How to truncate a HTML fragment to a given length(for preview) in Java? [duplicate]

Is there any utility (or sample source code) that truncates HTML (for preview) in Java? I want to do the truncation on the server and not on the client.
I'm using HTMLUnit to parse HTML.
UPDATE:
I want to be able to preview the HTML, so the truncator would maintain the HTML structure while stripping out the elements after the desired output length.
I've written another java version of truncateHTML. This function truncates a string up to a number of characters while preserving whole words and HTML tags.

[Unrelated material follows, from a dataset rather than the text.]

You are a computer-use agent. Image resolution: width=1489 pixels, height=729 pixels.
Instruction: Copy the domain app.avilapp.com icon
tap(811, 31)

public static String truncateHTML(String text, int length, String suffix) {
// if the plain text is shorter than the maximum length, return the whole text
if (text.replaceAll("<.*?>", "").length() <= length) {
return text;
}
String result = "";
boolean trimmed = false;
if (suffix == null) {
suffix = "...";
}
/*
* This pattern creates tokens, where each line starts with the tag.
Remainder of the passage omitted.